Richo goes on to say the following:
“Love is experienced differently by all of us, but for most of us, the five aspects (5 A’s) of love stand out. We feel loved when we receive attention, acceptance, appreciation, affection and allowing. The 5 A’s meet us in different guises throughout life’s journey. In childhood, we needed the 5 A’s to develop self esteem and a healthy ego. They are the building blocks of identity and forming a coherent human personality. What we needed in childhood for the building of a self is also precisely what we need for happiness in our adult love relationships.

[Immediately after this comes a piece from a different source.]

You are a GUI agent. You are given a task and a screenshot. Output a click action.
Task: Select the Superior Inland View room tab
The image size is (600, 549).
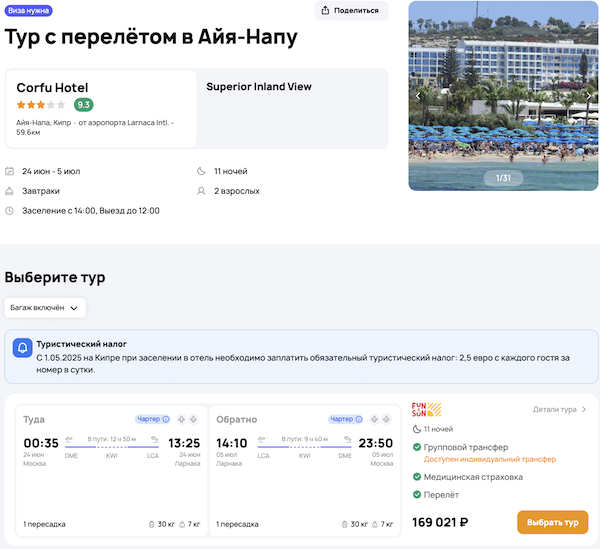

If our childhood was painful, it is unlikely our earliest caregivers received the 5 A’s in ways that were adequate to prepare them to shower us with the attention, acceptance, appreciation, affection and allowing that we needed. We therefore bring to adulthood a deficit, which we then look to our intimate partner to remedy or fill. The kicker is that our partner inevitably also has deficits that they bring as well. It is for this reason that Richo tells us that “in healthy intimate relationships we do not seek more than 25 percent of our nurturance from a partner; we learn to find the rest within ourselves . . . and by recruiting supportive others who can give age appropriate responses to our needs.”
Richo is clear that in order to be a spiritually and psychologically mature adult, we must master the ability to provide the 5 A’s for ourself. It is simply too much responsibility to expect a wounded partner to do so for us 100% of the time. Can they do it some? Of course. I would be very concerned about a person who is so wounded that they are critically impaired when it comes to providing the 5 A’s . He says that “some of us were so damaged in the past that we may never be able to relate in an adult way.” Although I agree that there are some people who are simply too wounded to form a healthy relationship at a given point in time, I also believe that with commitment, intentionality and effort, most of us can co-create healthy relationships with both self and others.
So, what does it look like to meet 75% of our own needs? It means engaging in self care activities such as :
- practicing mindful self compassion
- going to therapy
- connecting spiritually in whatever way is meaningful to you
- reading self help books
- listening to personal growth podcasts
- decreasing stress by making sure the basics of life are taken care of, such as having healthy food on hand, making sure the bills are paid on time, keeping our physical environments serene, keeping up with the most basic of chores like making sure there are clean clothes and dishes available, etc.
- taking time to treat oneself, such as getting a massage or a pedicure, going to a movie, concert or sports event, or taking a vacation.
It also means enlisting others to help us, such as:
- trusted friends
- family members (who are not currently wounding)
- a therapist
- a support group
- a pet
- a spiritual community
- a civic/shared interest group
The formula is going to look different for everyone and it will shift over time. The important thing is to create a formula that works for you. We will continue exploring the wisdom of David Richo is future posts. Until then, peace.